** start EXTRACT **

TrOCR repeated generation

@nielsr I am using microsoft/trocr-large-printed
there is a slight issue, the model generates repeated predictions on my dataset.

if you see the left is ground_truth and the right is the model prediction
repeat

after generating the right text, it does not stop and goes on repeating the same.
Do you know what might be the issue? Am I missing any param in generate function
My decoding code looks like this

for batch in tqdm(test_dataloader):
    # predict using generate
    pixel_values = batch["pixel_values"].to(device)
    outputs = model.generate(pixel_values, output_scores=True, return_dict_in_generate=True, max_length=22)
    
    # decode
    pred_str = processor.batch_decode(outputs.sequences, skip_special_tokens=True)

thanks once again

Hi,

Thanks for reporting. This has been reported before (see this).This probably has to do with the settings of the generate() method, which uses greedy decoding by default. Note that the original implementation uses beam search.

Greedy decoding usually does a lot of repetition, so for tasks like TrOCR one should consider beam-search. And to avoid repetition, one could use the no_repeat_ngram_size argument. One should also set the right max_length and min_length.

I’ll investigate this a bit. Feel free to experiment with the settings of the generate method.

1 Like

Hi,

After investigation, it turns out the generate() method currently does not take into account config.decoder.eos_token_id, only config.eos_token_id.

You can fix it by setting model.config.eos_token_id = 2.

We will fix this soon.

2 Likes

awesome it worked. Thank you

** end EXTRACT **

## BRIEF 1
In the records, change "GUI agent" to "interface agent" from the line with "Image resolution: width=1200 pixels, height=655" to the line with "(1187, 522)", leaving all else unchanged.
The thread and the records have no connection to each other.

** start WORKING DATA **

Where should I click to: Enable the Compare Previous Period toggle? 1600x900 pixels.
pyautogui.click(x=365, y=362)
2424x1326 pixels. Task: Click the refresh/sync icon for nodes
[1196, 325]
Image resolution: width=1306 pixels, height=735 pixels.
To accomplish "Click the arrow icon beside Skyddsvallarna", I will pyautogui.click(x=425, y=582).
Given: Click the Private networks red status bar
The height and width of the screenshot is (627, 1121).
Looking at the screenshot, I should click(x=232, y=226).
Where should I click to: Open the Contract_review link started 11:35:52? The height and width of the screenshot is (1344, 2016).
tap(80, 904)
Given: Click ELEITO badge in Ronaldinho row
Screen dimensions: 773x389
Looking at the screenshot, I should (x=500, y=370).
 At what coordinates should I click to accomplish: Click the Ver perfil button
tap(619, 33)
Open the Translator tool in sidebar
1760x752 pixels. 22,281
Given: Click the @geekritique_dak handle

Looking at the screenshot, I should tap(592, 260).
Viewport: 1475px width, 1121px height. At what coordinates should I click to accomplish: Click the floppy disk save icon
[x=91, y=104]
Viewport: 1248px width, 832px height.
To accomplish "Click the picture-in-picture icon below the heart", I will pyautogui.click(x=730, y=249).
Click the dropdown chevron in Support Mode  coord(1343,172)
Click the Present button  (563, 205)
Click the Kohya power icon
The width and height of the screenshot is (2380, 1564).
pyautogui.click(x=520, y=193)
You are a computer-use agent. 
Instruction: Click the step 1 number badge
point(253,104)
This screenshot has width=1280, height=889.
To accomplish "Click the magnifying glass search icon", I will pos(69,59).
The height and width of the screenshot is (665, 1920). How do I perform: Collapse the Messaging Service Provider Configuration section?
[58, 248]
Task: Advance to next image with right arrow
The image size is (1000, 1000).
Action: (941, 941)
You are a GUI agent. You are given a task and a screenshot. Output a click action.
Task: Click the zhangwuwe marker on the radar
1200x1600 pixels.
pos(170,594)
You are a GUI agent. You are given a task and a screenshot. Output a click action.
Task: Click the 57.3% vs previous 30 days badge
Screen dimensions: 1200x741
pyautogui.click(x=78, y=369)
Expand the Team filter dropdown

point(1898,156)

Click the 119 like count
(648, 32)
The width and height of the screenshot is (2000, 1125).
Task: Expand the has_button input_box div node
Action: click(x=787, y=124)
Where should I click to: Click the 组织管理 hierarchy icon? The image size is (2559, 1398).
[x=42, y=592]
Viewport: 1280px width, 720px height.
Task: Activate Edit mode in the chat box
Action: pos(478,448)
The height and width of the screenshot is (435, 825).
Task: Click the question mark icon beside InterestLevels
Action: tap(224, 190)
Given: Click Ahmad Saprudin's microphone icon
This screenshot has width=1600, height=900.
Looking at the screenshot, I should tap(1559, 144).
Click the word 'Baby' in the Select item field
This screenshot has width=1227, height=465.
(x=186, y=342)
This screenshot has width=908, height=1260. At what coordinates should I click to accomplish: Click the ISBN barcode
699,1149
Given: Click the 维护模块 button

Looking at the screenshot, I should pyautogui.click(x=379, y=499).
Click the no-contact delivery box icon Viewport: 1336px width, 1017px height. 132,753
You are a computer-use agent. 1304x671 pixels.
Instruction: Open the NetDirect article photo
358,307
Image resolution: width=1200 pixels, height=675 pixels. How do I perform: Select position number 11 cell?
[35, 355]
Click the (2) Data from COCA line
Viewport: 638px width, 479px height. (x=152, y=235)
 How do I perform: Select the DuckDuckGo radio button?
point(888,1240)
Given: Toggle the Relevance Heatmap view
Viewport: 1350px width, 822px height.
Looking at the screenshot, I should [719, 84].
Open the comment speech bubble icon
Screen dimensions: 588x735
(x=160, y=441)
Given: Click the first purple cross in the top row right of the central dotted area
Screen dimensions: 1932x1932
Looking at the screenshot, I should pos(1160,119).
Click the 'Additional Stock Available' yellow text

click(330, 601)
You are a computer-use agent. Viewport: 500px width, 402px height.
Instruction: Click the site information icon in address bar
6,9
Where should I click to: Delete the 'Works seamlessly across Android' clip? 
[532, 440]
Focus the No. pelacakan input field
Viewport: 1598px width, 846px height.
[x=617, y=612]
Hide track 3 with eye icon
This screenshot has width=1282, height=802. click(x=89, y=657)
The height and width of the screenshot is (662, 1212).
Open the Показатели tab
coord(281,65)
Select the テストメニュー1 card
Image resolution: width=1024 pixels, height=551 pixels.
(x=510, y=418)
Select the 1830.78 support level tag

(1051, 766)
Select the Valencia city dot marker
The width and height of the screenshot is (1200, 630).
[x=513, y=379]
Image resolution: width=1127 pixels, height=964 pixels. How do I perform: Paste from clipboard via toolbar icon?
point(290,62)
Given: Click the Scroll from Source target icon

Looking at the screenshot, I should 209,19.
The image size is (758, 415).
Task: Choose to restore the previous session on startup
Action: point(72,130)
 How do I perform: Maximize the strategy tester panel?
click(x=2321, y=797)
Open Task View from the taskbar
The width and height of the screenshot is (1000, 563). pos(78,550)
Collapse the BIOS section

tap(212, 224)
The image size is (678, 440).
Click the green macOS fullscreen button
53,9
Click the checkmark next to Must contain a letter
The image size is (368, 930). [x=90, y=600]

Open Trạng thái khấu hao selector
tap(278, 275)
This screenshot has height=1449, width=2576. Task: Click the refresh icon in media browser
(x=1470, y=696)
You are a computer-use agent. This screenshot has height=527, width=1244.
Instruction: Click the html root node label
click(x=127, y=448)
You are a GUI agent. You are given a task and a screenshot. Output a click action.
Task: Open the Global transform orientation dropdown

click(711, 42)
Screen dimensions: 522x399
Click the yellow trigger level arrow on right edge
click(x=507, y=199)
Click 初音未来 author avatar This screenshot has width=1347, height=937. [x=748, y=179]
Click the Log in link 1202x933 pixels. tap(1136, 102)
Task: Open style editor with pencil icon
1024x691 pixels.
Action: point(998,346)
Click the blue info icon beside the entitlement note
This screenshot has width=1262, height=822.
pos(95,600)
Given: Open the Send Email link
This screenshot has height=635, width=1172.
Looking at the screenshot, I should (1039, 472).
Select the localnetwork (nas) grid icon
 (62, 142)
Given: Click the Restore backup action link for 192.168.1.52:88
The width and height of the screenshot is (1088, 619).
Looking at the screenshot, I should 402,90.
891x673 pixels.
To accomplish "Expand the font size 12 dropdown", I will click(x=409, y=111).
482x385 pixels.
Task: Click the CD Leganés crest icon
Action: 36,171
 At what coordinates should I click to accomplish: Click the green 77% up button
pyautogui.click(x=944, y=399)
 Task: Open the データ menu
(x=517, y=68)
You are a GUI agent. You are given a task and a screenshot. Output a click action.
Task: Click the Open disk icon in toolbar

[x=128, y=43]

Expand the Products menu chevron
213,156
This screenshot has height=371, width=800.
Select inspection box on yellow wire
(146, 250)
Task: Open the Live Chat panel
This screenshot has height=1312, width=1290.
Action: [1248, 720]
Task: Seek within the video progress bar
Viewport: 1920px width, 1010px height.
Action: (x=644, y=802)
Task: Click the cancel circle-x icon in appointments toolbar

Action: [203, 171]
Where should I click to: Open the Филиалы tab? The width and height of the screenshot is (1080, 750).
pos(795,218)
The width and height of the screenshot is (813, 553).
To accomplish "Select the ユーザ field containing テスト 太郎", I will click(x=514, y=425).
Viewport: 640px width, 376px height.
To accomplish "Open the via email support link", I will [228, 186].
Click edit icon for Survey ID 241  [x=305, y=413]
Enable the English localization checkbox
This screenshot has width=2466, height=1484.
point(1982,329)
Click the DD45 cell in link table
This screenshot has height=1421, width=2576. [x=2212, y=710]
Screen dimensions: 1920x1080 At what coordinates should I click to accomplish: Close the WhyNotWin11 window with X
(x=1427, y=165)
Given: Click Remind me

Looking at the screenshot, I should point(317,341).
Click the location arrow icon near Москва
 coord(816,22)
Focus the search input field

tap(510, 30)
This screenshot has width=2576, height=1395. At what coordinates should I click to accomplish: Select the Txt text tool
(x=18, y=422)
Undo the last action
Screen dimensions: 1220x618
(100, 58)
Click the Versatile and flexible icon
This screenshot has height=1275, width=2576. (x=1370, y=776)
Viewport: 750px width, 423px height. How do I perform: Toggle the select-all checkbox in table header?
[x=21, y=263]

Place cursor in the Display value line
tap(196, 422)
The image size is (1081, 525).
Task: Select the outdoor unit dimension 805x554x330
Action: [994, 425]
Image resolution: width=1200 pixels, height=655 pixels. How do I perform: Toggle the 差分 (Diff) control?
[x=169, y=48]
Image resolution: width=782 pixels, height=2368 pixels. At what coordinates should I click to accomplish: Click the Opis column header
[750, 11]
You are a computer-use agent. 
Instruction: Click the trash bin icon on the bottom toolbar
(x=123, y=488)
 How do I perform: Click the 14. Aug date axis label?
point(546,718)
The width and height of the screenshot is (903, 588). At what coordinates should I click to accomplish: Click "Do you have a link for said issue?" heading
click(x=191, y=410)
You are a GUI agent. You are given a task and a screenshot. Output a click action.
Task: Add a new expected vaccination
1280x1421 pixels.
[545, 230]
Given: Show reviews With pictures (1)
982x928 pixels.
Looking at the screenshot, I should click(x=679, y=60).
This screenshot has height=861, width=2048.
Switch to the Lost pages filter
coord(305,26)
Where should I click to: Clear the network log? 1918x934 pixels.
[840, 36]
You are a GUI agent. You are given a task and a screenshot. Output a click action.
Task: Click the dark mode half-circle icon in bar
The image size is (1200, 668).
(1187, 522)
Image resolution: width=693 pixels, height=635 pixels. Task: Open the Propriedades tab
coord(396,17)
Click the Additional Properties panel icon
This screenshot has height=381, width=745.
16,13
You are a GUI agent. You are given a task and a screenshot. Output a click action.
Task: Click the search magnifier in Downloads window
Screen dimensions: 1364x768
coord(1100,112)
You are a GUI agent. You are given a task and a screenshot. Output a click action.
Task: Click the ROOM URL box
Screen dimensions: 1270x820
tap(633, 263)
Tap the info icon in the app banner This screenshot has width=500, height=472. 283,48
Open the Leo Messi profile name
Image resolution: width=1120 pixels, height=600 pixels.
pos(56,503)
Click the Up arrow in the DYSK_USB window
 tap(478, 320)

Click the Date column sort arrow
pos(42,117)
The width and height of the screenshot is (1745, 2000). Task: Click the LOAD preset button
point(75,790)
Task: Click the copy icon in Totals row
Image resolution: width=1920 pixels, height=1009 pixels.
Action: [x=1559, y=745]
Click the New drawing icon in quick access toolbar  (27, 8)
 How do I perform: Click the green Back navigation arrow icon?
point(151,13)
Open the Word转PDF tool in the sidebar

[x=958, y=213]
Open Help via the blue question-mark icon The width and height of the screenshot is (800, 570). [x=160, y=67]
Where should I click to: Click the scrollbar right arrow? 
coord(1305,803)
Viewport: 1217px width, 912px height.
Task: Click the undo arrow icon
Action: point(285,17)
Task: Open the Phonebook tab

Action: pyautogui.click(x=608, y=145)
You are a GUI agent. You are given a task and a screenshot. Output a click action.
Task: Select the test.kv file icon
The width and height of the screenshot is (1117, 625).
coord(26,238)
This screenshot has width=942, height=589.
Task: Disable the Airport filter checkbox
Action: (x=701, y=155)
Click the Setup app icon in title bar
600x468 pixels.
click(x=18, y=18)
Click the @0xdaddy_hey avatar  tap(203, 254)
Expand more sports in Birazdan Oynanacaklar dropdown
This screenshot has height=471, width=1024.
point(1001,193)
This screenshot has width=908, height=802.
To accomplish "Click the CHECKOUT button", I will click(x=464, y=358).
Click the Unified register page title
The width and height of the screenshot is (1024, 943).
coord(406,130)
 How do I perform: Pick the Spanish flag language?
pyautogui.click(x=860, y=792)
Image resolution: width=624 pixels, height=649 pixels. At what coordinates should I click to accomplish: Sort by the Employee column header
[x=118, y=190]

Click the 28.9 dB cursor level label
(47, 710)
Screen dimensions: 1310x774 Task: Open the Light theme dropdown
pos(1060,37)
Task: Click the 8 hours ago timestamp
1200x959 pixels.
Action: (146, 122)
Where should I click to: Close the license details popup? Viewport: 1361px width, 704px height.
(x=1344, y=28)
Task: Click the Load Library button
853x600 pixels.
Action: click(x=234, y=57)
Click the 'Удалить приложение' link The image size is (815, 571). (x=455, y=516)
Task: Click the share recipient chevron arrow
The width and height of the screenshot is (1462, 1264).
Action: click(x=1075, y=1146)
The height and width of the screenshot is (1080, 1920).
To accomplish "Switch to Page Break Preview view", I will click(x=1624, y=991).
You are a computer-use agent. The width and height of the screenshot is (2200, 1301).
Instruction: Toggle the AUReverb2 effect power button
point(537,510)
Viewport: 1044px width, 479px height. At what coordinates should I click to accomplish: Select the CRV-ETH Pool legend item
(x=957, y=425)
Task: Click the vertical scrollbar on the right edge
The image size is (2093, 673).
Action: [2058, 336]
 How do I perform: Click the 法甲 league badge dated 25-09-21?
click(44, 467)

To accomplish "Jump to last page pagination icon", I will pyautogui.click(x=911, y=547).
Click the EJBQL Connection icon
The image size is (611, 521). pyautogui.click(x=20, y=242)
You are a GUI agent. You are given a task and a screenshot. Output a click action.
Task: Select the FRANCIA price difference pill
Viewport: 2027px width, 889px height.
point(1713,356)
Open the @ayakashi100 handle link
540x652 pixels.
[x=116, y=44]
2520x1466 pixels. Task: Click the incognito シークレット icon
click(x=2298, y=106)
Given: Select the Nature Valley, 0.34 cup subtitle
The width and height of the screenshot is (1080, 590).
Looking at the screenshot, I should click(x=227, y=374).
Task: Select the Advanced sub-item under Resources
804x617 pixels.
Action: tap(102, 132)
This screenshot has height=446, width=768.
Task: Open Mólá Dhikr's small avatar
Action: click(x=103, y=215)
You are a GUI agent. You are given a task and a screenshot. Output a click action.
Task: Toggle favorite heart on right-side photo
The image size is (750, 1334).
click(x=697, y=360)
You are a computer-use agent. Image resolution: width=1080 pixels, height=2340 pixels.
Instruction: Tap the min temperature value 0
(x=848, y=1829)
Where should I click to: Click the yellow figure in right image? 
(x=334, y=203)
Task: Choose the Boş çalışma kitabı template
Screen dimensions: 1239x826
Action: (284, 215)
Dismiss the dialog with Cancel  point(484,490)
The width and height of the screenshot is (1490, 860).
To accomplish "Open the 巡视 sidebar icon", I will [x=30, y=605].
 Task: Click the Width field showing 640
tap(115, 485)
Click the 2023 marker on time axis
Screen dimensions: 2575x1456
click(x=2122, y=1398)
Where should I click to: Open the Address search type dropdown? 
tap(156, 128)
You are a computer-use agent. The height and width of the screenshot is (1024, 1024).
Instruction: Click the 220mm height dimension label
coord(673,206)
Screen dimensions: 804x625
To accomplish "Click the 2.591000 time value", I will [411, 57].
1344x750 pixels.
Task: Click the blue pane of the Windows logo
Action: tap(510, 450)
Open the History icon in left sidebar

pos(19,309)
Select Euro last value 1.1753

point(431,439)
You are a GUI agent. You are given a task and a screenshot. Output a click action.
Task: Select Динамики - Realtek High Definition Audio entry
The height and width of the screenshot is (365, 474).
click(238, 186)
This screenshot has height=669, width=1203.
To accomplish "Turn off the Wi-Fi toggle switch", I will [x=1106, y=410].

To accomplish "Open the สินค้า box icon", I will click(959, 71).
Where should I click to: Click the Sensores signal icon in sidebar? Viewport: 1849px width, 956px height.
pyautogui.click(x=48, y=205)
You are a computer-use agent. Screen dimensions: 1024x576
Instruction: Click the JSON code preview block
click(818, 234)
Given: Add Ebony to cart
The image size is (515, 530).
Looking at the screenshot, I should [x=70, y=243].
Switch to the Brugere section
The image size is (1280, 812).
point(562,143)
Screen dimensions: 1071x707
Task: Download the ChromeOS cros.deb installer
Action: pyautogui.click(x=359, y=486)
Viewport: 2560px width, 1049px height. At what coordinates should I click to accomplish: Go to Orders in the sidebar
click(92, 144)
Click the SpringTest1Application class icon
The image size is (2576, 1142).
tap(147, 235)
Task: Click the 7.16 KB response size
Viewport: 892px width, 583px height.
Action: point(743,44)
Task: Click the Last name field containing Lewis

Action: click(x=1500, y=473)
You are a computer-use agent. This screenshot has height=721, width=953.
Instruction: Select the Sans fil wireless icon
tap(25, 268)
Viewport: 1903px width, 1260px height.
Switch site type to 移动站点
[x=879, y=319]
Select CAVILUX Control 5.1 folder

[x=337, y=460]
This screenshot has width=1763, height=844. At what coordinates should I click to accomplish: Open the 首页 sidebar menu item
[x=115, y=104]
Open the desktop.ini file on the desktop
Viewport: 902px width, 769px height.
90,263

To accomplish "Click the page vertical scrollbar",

** end WORKING DATA **

## BRIEF 2
According to the TrOCR thread, why does setting model.config.eos_token_id = 2 fix the repeated predictions?

## SOLUTION 1
Image resolution: width=1200 pixels, height=655 pixels. How do I perform: Toggle the 差分 (Diff) control?
[x=169, y=48]
Image resolution: width=782 pixels, height=2368 pixels. At what coordinates should I click to accomplish: Click the Opis column header
[750, 11]
You are a computer-use agent. 
Instruction: Click the trash bin icon on the bottom toolbar
(x=123, y=488)
 How do I perform: Click the 14. Aug date axis label?
point(546,718)
The width and height of the screenshot is (903, 588). At what coordinates should I click to accomplish: Click "Do you have a link for said issue?" heading
click(x=191, y=410)
You are a interface agent. You are given a task and a screenshot. Output a click action.
Task: Add a new expected vaccination
1280x1421 pixels.
[545, 230]
Given: Show reviews With pictures (1)
982x928 pixels.
Looking at the screenshot, I should click(x=679, y=60).
This screenshot has height=861, width=2048.
Switch to the Lost pages filter
coord(305,26)
Where should I click to: Clear the network log? 1918x934 pixels.
[840, 36]
You are a interface agent. You are given a task and a screenshot. Output a click action.
Task: Click the dark mode half-circle icon in bar
The image size is (1200, 668).
(1187, 522)

## SOLUTION 2
An investigation found that the generate() method currently uses only config.eos_token_id and ignores config.decoder.eos_token_id. Setting model.config.eos_token_id gives generate() the end token it actually reads.